Harry had an eponymous website, though there is only one page to be seen there. It shows a photograph of a family group and a telescope at the time of the transit of Venus as seen from Nelson in 1882 (for a copy of this photograph printed in 2012 on the front cover of Southern Stars, the journal of the Royal Astronomical Society of New Zealand, see here), and an account by Harry of the observations and circumstances. Harry was fascinated in particular by the need for precise timings of the event, made feasible by electrical signals received via NZ’s first overseas cable link (from Sydney), which had been completed in 1876 and came ashore at nearby Cable Bay. The transit had been observed by ASA at the request of the Royal Society of London.
Historian of astronomy Dr William Tobin (formerly of the University of Canterbury but now living in France) in recent years had extensive discussions with Harry about the family’s astronomical background, which is also evidenced in other photographs held by the Nelson Provincial Museum.

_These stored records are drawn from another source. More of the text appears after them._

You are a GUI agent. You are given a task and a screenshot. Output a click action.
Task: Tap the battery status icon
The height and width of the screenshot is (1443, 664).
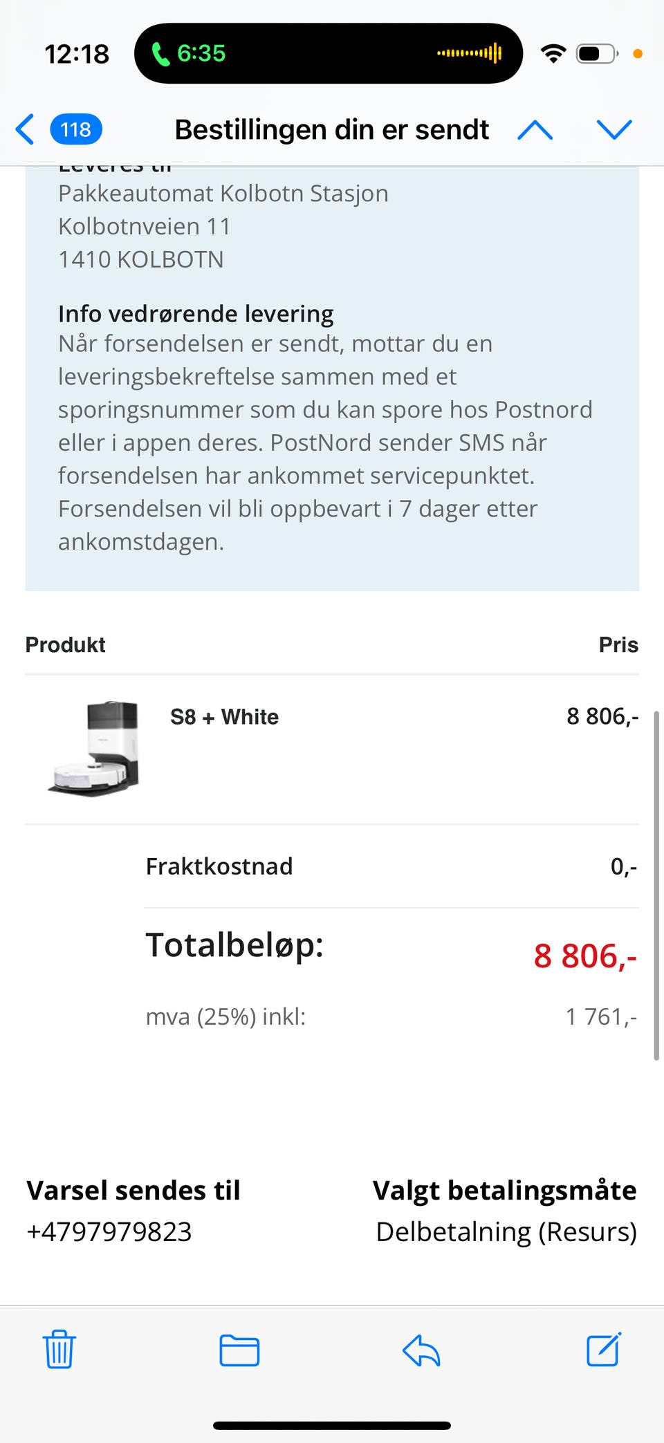tap(596, 53)
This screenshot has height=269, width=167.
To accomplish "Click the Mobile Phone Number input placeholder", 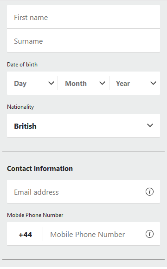I will 87,234.
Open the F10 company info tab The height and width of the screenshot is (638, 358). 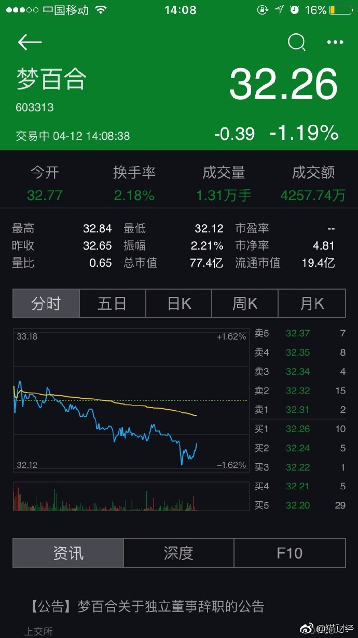pos(290,553)
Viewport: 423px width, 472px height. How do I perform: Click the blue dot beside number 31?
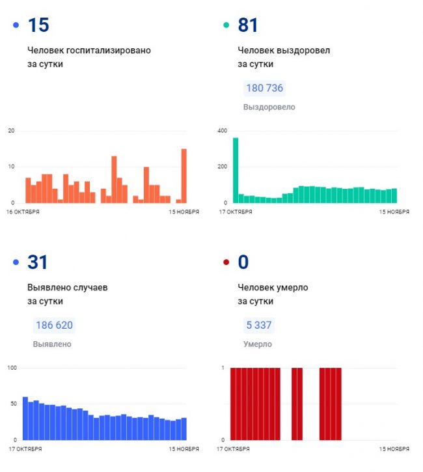(x=16, y=262)
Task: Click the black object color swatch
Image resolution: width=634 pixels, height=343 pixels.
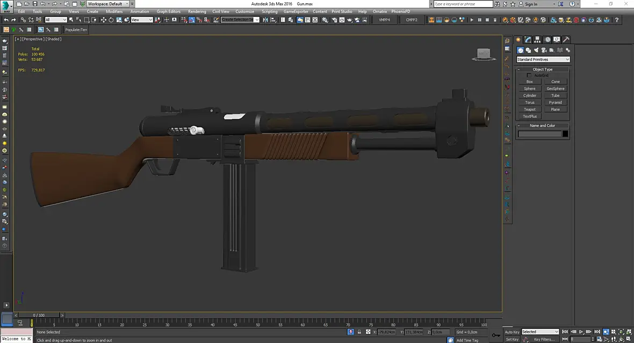Action: (565, 134)
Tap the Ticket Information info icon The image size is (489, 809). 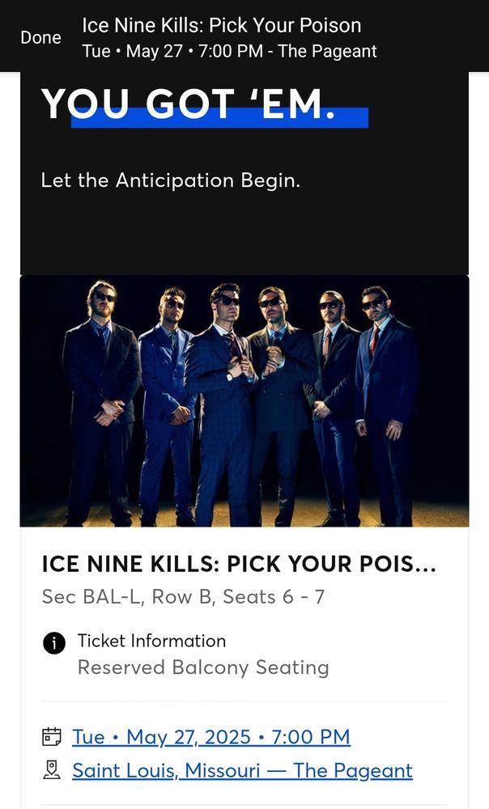[53, 643]
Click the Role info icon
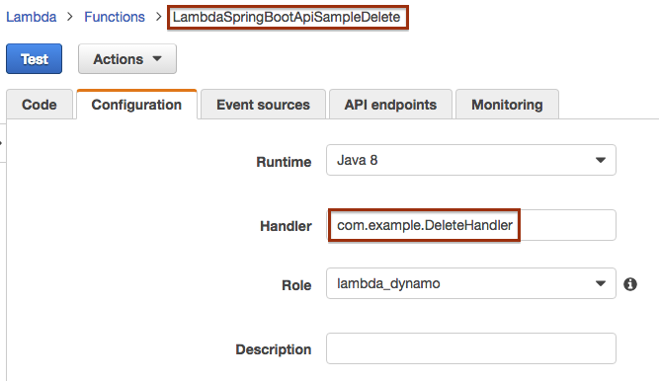Viewport: 659px width, 381px height. coord(630,284)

Tobin has collected together several NZ transit of Venus photographs here. An Atkinson family group photo with numerous telescopes is available here, but it is unclear whether this was at the time of the transit of Venus in 1882, or the total solar eclipse in 1885. The largest of ASA’s telescopes – made by Thomas Cooke of York in 1879, known as the Atkinson Telescope, and imported to photograph the 1885 solar eclipse – was until the past year or so used for public viewing nights at the Cawthron Atkinson Observatory near Nelson. Its utilisation and removals over the decades were discussed in an extensive article in the Nelson Evening Mail in March 1977. The 140-year-old Atkinson Telescope was recently replaced by the Nelson Science Society with a more modern device, and awaits permanent display at the Cawthron Institute. This long-term connection of the Atkinson name with astronomy seems highly appropriate given Harry’s career in the UK.
Harry lived for many years at Bampton (just west of Oxford), and also had a holiday home in the south of France. He and Anne, his wife of sixty years, had one daughter (Katherine), and two sons (David and Benedict).
Never forgetting his NZ origins, in his last email message to me Harry wrote that he was envious of my being in Nelson. His final couple of years were blighted by dementia but Anne, in later messages, said that Harry often reminisced about New Zealand. ESA’s online Oral History of Europe in Space contains an extensive interview with Harry, including memories of his early years here.
Harry Hindmarsh Atkinson, science administrator: b Wellington, August 5, 1929;
m Anne Judith Barrett, 1958, 2s 1d; d England, December 30, 2018, aged 89.
Addendum (28 January): This photograph is confirmed by Anne Atkinson to be of Harry (aged 15), wearing his Nelson College tie.
Addendum (5 February): An obituary of Harry Atkinson that is largely a cut-down version of the above has been published today in the Dominion Post, The Press, and various regional newspapers.